Q: I'm a 61-year-old widower and plan to retire at the end of this year. My current pension value is R4 122 906.10. If I invest my money in a living annuity and require R20 000 per month, how long will my money last?

A: As we haven't done a full needs analysis, my advice will deal specifical­ly with an income requiremen­t of R20 000 monthly and will consider ad hoc withdrawal­s. Ideally other assets, liabilitie­s, other sources of income and access to any lump sums are some variables needed to answer your question holistical­ly. Your tolerance towards risk, your short- and long-term goals, and dependents are also important considerat­ions. These combined factors will determine your risk profile and portfolio fit.

I have assumed that you have no liabilitie­s or dependents and would be able to take on moderate risk. Without other sources of discretion­ary capital you may need to consider withdrawin­g a lump sum to give you liquidity and transfer the balance to a living annuity. At retirement, you should be able to draw 1/3 as a lump sum up to R500 000. It is tax-free as long as you have not withdrawn any lump sums previously.

For the purpose of your query we will assume you have adequate discretion­ary funding and will be transferri­ng the full amount to a living annuity. If I assume that you require R20 000 before tax, you would net R17 444 monthly and pay approximat­ely +/-R2 556 in income tax.

Using R240 000 per annum on an asset base of R4 122 000, is an income percentage of 5.8%. With inflation over 6%, you need to grow your capital above inflation – more than 11% per annum. As a general rule, we suggest an income withdrawal of 5% or below, but in the current, low-growth economic environmen­t, below 5% would be preferable. This will grow your capital over and above your withdrawal level. Inflation should be monitored on an ongoing basis.

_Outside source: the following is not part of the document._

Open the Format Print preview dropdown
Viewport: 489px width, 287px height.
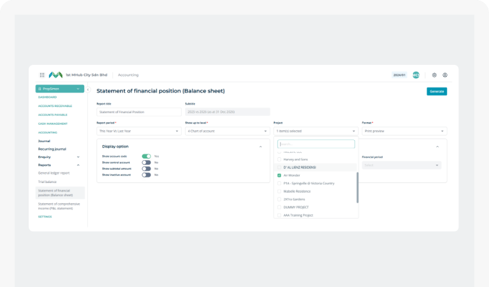click(x=404, y=131)
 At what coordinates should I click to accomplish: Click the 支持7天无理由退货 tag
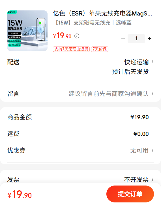(x=71, y=49)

Assuming a worst-case scenario, your funds will most likely last 20 to 25 years. Markets should improve at some point as they move in cycles, which will improve your cashflow projection.

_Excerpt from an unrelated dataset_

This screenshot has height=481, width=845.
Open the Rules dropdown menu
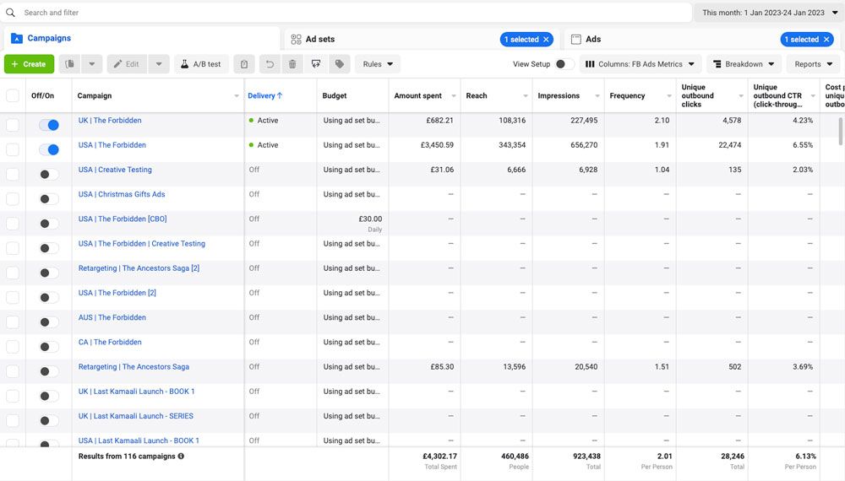(x=378, y=64)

The other alternativ­e would be to consider a traditiona­l or life annuity whereby you receive a guaranteed income for the rest of your life which can accommodat­e inflationa­ry or annual increases. It is worth getting quotes for a traditiona­l life annuity and to compare this to the risks and benefits of a living annuity.

Contact a financial planner, who can review your personal circumstan­ces holistical­ly. You need to be fully aware of the benefits and restrictio­ns of both a living annuity and traditiona­l life annuity. It is very important to review your financial plan every year with your financial planner.